* Your objective
Search the material for the string "Viewport", then show every line where it turns up.

Top of Data for the task

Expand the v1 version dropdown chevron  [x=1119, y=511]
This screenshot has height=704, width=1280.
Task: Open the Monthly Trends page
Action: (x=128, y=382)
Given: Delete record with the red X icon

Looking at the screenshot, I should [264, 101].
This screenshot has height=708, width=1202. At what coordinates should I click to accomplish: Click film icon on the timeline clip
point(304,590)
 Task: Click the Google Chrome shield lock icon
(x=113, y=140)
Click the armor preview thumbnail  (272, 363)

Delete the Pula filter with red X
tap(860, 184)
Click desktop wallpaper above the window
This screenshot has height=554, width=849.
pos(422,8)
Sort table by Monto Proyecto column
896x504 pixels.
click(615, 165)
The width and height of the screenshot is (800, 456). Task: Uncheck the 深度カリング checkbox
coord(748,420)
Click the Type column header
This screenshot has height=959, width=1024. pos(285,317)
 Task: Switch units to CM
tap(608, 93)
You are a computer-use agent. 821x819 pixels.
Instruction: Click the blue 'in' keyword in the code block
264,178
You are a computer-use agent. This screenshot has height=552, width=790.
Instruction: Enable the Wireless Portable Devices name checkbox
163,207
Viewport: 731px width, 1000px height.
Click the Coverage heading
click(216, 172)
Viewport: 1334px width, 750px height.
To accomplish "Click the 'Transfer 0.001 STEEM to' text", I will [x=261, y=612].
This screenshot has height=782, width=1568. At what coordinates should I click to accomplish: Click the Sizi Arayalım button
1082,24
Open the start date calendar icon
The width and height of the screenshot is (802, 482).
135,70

Bottom of Data for the task

* Task response
Viewport: 731px width, 1000px height.
Viewport: 1334px width, 750px height.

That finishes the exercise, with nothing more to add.